Thursday, August 19, 2021

Blog topics:  Archive

By Chetrice Mosley Romero

August 21st is National Senior Citizens Day! According to Statista, 75 percent of adults 65 and over frequently use the internet. For some perspective, the World Wide Web, as we know it, is only 30 years old. That means this group was already working age adults and most likely didn’t have the opportunity to learn the ins and outs of the internet.

In today’s ever-changing society, cybersecurity is a priority regardless of age, however senior citizens are more often targeted by scams due to a perceived vulnerability and that they most likely own a home and have some financial savings. Elder fraud results in more than $3 billion in losses yearly.

Seniors are also less likely to report fraud because they either do not know how to do so, who to contact, or they feel ashamed of being scammed. So how can we protect our elders or help them protect themselves? Here are a few easy ways to avoid scams and fraud targeted at senior citizens!

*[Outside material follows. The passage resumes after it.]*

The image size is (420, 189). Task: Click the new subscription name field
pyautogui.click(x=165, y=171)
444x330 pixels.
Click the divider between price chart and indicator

To get started, it’s important to understand what types of scams that are out there, including:

  • Romance – often referred to as “catfishing” -- using a false identity to pose as someone interested in a relationship on social media.
  • Tech Support – a scammer takes control of a person’s laptop or mobile device and posts a message on the screen to call “tech support” and uses the so-called technology problem – that doesn’t exist – to steal someone’s money.
  • Grandparent Scam – posing as a grandchild in need of immediate financial support
  • Government Impersonation – posing as a government employee seeking demand for a payment to avoid being arrested or prosecuted.
  • Lottery/Sweepstakes Scam – misleading someone to believe they have won a lottery or sweepstakes so long as they pay a “fee”; sometimes they’ll say that the person was entered in the contest by someone else.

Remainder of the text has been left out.